Despite my lack of understanding, I have felt compelled lately to be more involved, globally.  Our world is so much smaller than it ever has been, in the sense that we can talk to someone around the world on the phone if we like.  Airplanes cross the globe daily, so sending assistance to those truly poor is just a matter of having enough postage to get the help there.  I don't feel like many here in the United States have a clue.  Many US Constitution lovers say the Constitution tells us to mind our own business, globally.  I submit that had the technology existed to assist those in other countries when the Constitution was constructed, the Founding Fathers certainly would not have prohibited us from assisting others because they're beyond our borders.  Is this what Nephi's talking about?  Would he be concerned that we stay within our man-made boundaries?

There was a man holding a sign asking for money here in Orem several months ago.  I got out of my car and offered him some of my groceries in the trunk.  He turned me down.  Was it that he wasn't hungry, but just wanted money?  I shake my head in confusion. 

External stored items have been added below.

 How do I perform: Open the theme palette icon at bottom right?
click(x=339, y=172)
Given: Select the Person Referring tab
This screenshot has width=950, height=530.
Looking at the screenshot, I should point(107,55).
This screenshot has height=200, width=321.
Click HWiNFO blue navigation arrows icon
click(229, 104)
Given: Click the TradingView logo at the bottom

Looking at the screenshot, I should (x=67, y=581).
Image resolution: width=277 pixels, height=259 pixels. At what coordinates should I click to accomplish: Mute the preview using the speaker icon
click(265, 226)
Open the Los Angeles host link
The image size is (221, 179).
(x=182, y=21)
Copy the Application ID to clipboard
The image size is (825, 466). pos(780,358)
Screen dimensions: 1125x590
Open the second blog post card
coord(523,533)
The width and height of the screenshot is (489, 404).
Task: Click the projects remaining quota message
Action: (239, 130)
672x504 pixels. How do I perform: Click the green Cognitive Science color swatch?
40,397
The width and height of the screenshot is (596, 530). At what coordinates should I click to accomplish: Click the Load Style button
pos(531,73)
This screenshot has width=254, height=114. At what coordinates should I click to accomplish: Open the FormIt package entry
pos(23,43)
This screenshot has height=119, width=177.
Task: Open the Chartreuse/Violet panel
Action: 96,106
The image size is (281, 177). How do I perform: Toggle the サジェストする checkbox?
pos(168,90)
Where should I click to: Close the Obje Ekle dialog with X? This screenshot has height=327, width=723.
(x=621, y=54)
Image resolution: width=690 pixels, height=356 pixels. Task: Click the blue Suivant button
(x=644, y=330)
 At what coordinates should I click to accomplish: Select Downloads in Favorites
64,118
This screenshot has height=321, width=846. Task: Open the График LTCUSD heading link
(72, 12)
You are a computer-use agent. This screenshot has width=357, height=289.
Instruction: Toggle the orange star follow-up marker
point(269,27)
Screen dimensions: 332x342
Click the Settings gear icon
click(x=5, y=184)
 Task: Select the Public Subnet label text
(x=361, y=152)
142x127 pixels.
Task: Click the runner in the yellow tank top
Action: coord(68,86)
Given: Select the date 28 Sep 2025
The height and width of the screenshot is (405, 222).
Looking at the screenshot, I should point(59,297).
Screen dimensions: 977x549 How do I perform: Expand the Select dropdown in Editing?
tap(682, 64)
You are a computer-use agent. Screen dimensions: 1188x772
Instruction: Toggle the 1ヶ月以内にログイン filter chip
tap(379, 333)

Back to the start.  Brother Snuffer, since we can't comment on your blog, I'd surely like to know, if LDSs are not doing nearly enough to help those around them, what more do you suggest?  Is it that it isn't sufficient to donate monies to the tithe and offering funds?  Do we need to be more personally involved?  Or am I just completely and utterly spoiled, even in my lower class level of US living?  That's probably the case. 

And as far as education, my opinion is that anyone–at least in the United States–who puts forth enough work and is inquisitive enough has the world of opportunity available to them.  If not in your state, walk to another one.  Hitchhike, whatever.  At least here in America, you have the freedom to do so.  I thank my Father in Heaven for that freedom.  Many beyond our borders are not so fortunate.